In a video message on his Transition 2017 YouTube Channel, President-elect Donald Trump set out a list of five things that he intends to do in his first 100 days in office. To be brutally honest, it wasn’t as bad as I thought it was going to be. Given the recent nomination of a confirmed racist as Attorney General and a white nationalist and anti-Semite as his Chief Strategist, I was expecting the rhetoric to be front and centre. As it turns out he’s decided to focus on the few policy areas we knew he cared about in the campaign.
Trump began his list of priorities with trade, an issue which resonated with people across the Rust Belt and in my view won him the election. This is an area were working people, both on the Left and on the Right, are largely in agreement: free trade should be scrapped as a concept. Because Trump is a populist and has no ideological convictions whatsoever, he has adopted this view and said: “I’m going to issue a notification of intent to withdraw from the Trans-Pacific Partnership”. As someone who opposes free trade, I’m fine with that and this is actually an issue where Trump is better than most Democratic politicians. He also said that he wanted to negotiate bilateral trade agreements that bring jobs back to the US, but it is less clear how he will do this. Obviously nobody is against creating jobs in principle, but because it’s Trump orchestrating the negotiations he’ll probably try and cut business taxes and/or regulations to encourage companies to return to the US.
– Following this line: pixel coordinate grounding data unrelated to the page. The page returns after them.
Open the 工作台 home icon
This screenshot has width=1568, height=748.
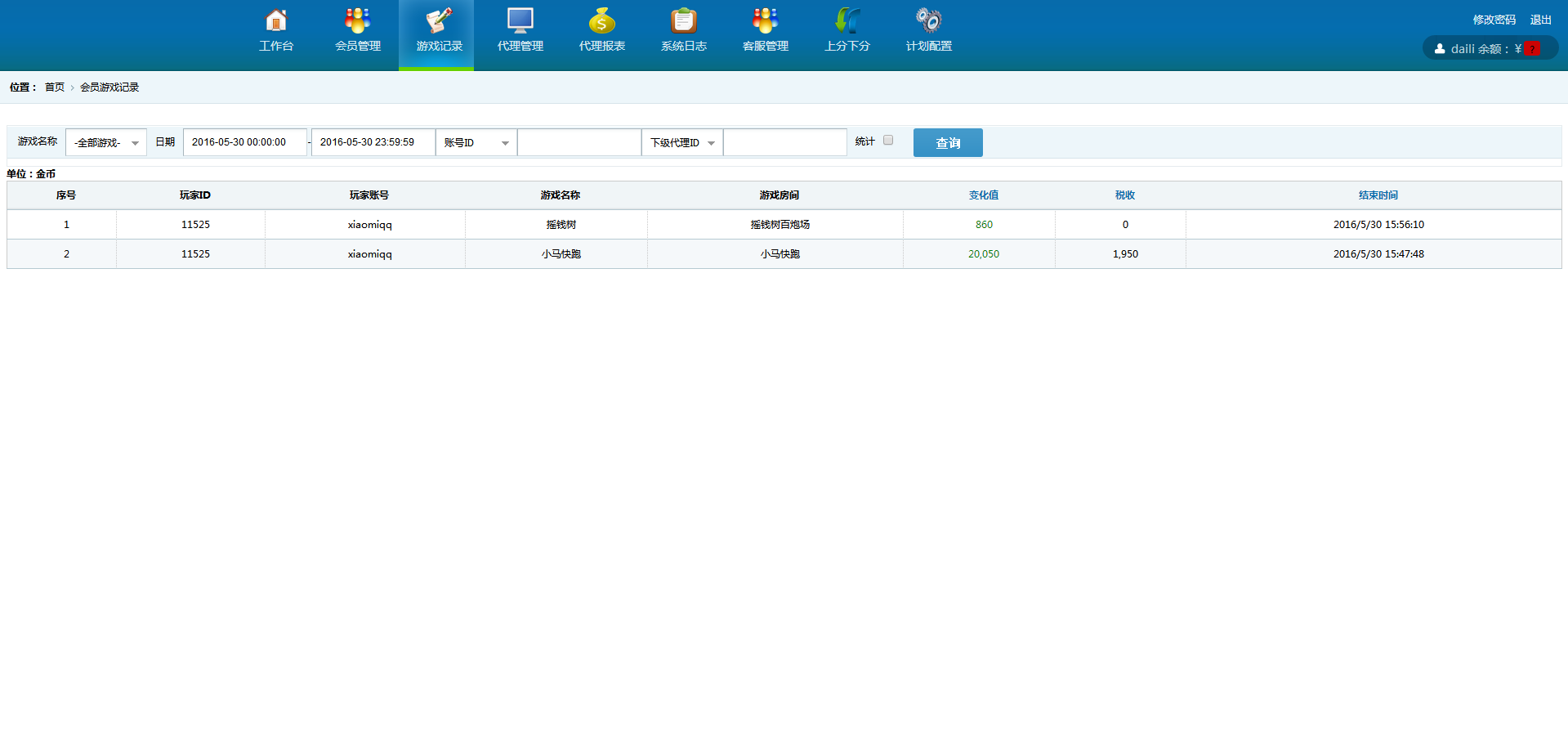276,21
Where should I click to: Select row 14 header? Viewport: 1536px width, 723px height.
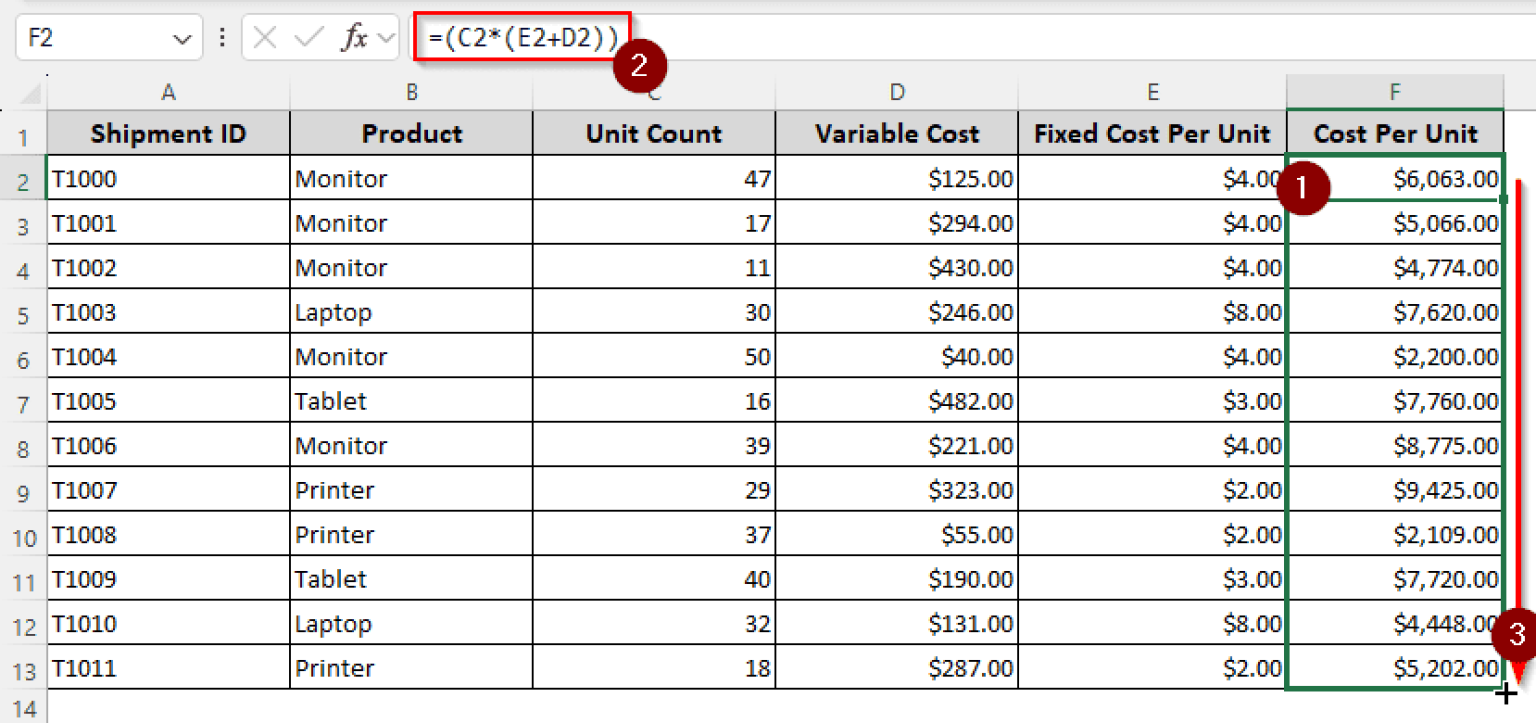pos(23,709)

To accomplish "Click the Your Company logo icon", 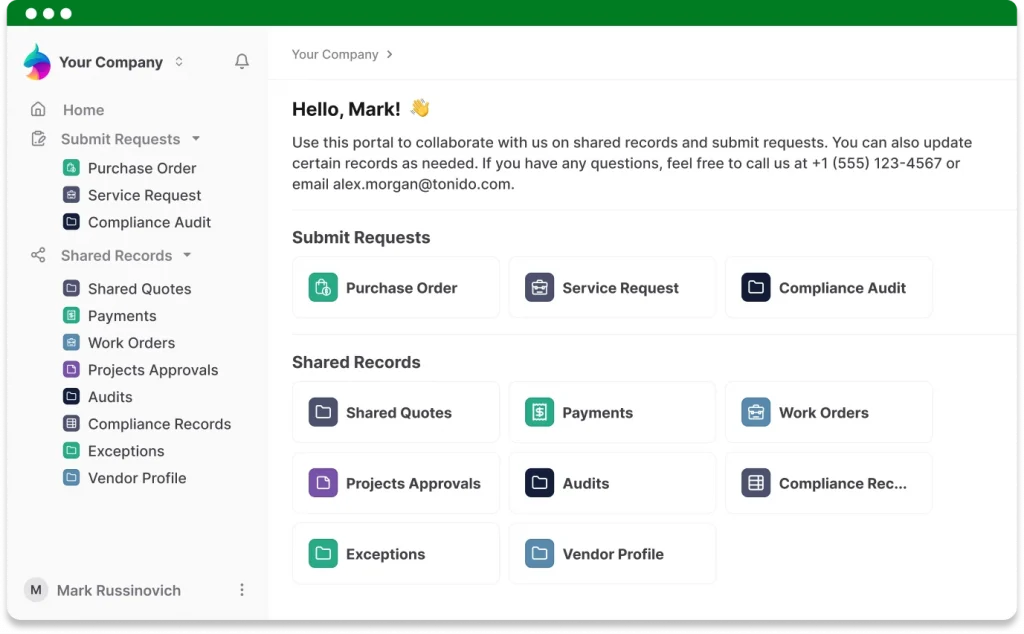I will [37, 62].
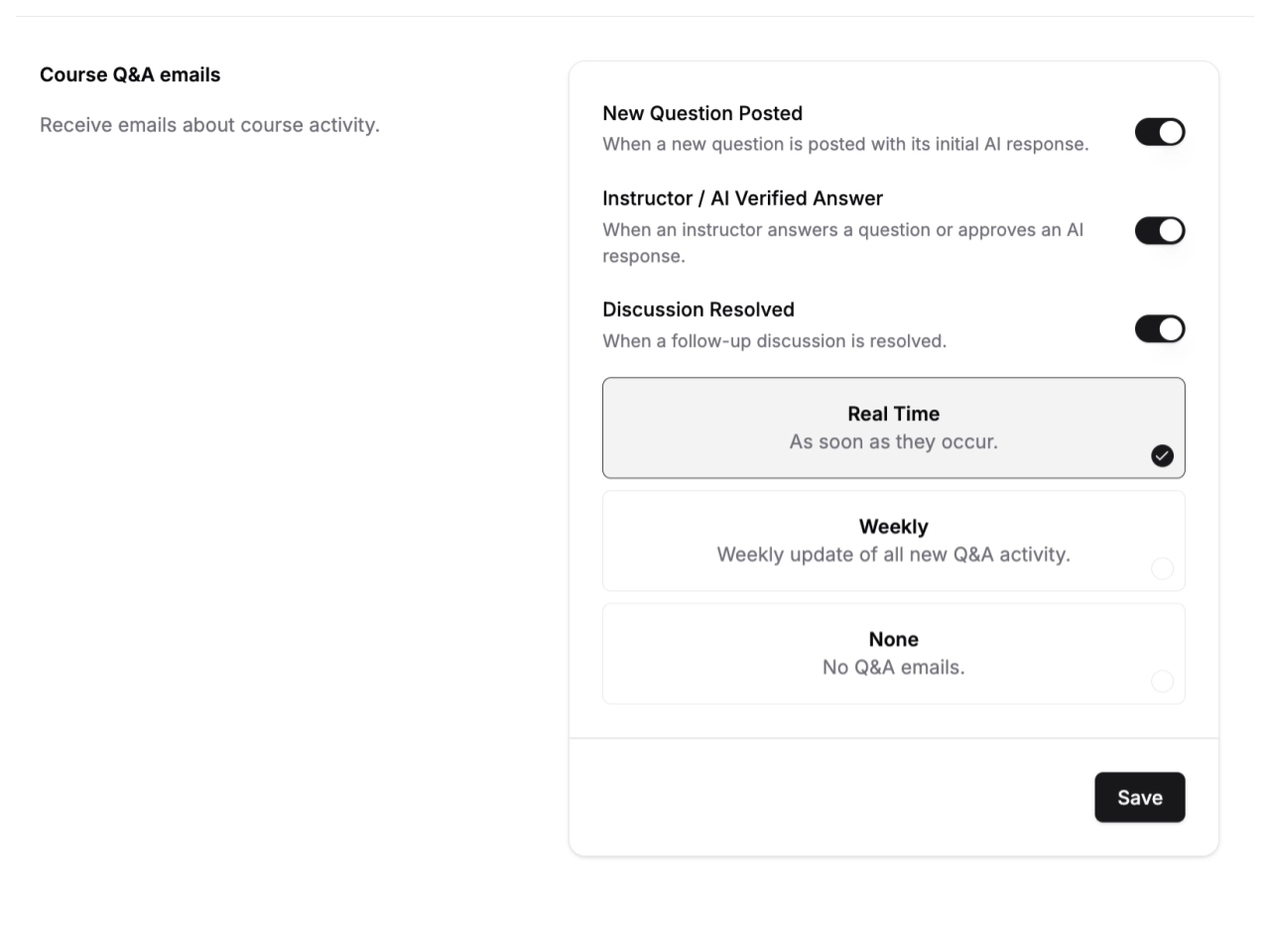
Task: Click the Instructor / AI Verified Answer heading
Action: [742, 198]
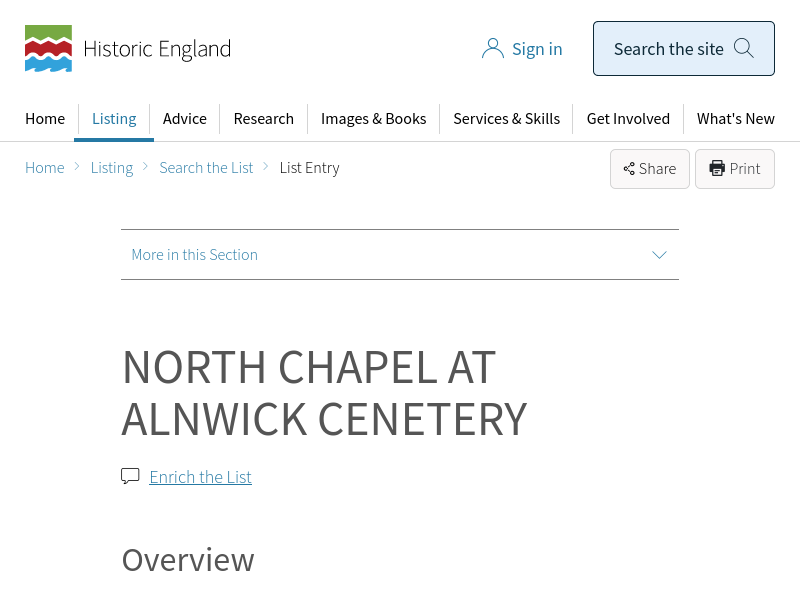Screen dimensions: 800x600
Task: Click the Sign in link
Action: pyautogui.click(x=537, y=49)
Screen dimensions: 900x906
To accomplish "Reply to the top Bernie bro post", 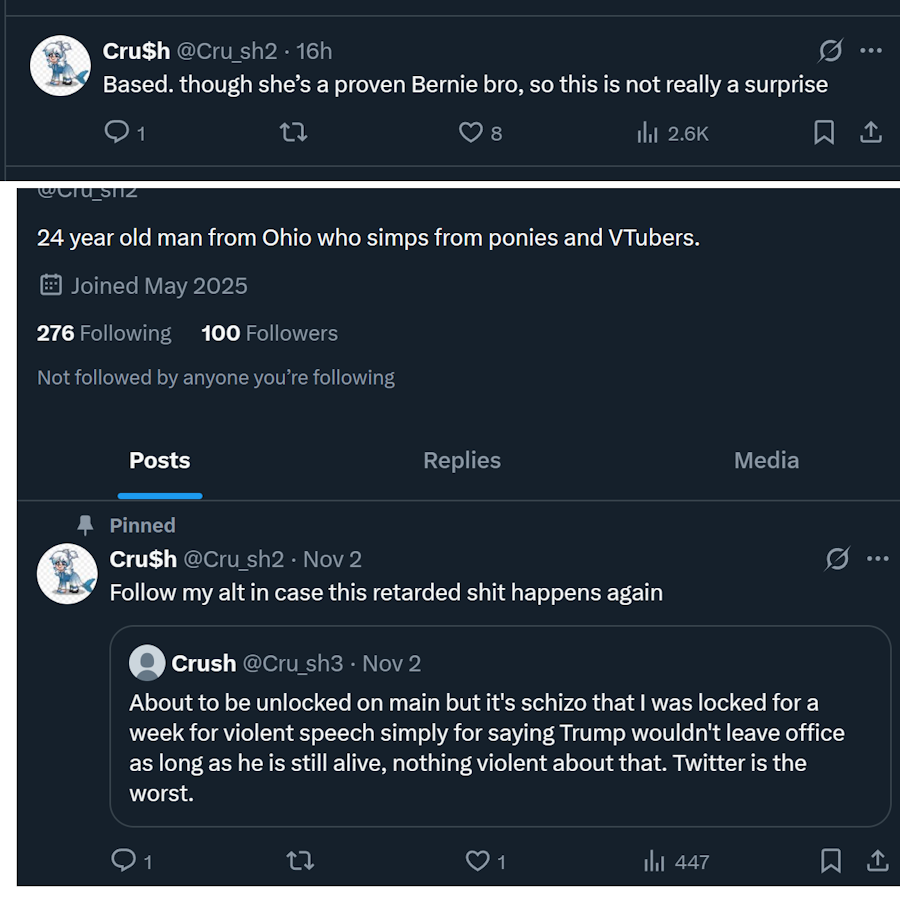I will coord(117,132).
The President-elect then moved on to energy, and this is where I knew it was going to go downhill fast. Trump said he wanted to get rid of “job-killing restrictions” on the American energy industry, which he said included restrictions on clean coal, which incidentally isn’t real, and shale gas, AKA fracking. He’s also said that he would tear up the Paris Climate Agreement on day one of being in office. It’s unclear if he will do this as TV host and personal friend Bill O’Reilly said that he shouldn’t tear up the agreement. We knew that such horrific environmental policies were going to come from a Trump White House so we shouldn’t be surprised, but we can take a strange positive out of this situation in that many countries around the world have recently ratified the Paris Agreement in fear of America reneging on their promises.
Next, Trump spoke about regulations of the economy in which he came up with a ‘nifty’ rule: for every one new regulation that is passed, two old ones have to go. This is inane, but if you believe that regulations are an inherently bad thing that obviously this will play well with you. The question I would have is this: what are you going to do about the water crisis in Flint? A normal person would introduce stronger regulations about water management and safety, but if regulations are inherently bad this is a non-starter. He could respond that in this case water regulation is fine, to which I would respond: what two regulations will you then cut? An easy answer would be on fossil fuels, which he has said he is in favour of exploiting, but this would be catastrophic for the world. If you buy his premises then the policy makes sense, but if you don’t it’s appalling.
The New York businessman/Mussolini-wannabe then spoke about national security. Again this was less controversial because his statement didn’t really have any meaning behind it. He said “I will ask the Department of Defense and the Chairman of the Joint Chiefs of Staff to develop a comprehensive plan to protect America’s vital infrastructure from cyber and all other form of attacks”. This is the sort of thing that all Presidents would do in their role as Commander and Chief of the Armed Forces. The only difference between Trump and other Presidents is that he said he knew “more than the generals” so surely he should be the one drawing up the plan. But I digress.
On immigration Trump said that he would “instruct the Department of Labor to investigate all abuses of visa programmes that undercut the American worker”. There is nothing inherently wrong with what Trump is saying because wage suppression is a real issue. The problem is that we know what Trump is going to do with this information: stop all those visa programmes and deport a metric shit-ton of undocumented immigrants.
The final thing that Trump talked about is important because it is a litmus test for his Presidency. One of things he said on the campaign trail was that he wanted to “drain the swamp” of Washington insiders and lobbyists, which is universally popular across the political spectrum. Trump’s final priority was to impose a five-year ban on executive officials becoming lobbyists after they leave the administration, and a life-time ban on former executive officials lobbying on behalf of foreign governments. If Trump does do this nobody will complain about it, but if he continue hiring Washington insiders, as he did for his Chief of Staff, he would have failed by his own criteria.
As I alluded to in the introduction this was a strange mixed bag. He maintained his populist rhetoric on lobbyists and trade, which will win him backing from people across the political spectrum. The things he wants to do in terms of the environment will have an irreparably damaging impact on the earth and should be opposed at every turn, as should his ridiculous fascination with cutting business regulations. It remains to be seen what he will do about immigration, but if you go by what he’s said on the campaign trail it’s not going to be pretty.